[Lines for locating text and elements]
◆ ◆ ◆

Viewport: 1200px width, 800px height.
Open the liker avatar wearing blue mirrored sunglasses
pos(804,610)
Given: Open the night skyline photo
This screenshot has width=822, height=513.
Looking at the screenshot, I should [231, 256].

◆ ◆ ◆

_Exercise instructions_
Rewrite these lines with "Open" swapped for "Select" and leave everything else unchanged.

_Task output_
Viewport: 1200px width, 800px height.
Select the liker avatar wearing blue mirrored sunglasses
pos(804,610)
Given: Select the night skyline photo
This screenshot has width=822, height=513.
Looking at the screenshot, I should [231, 256].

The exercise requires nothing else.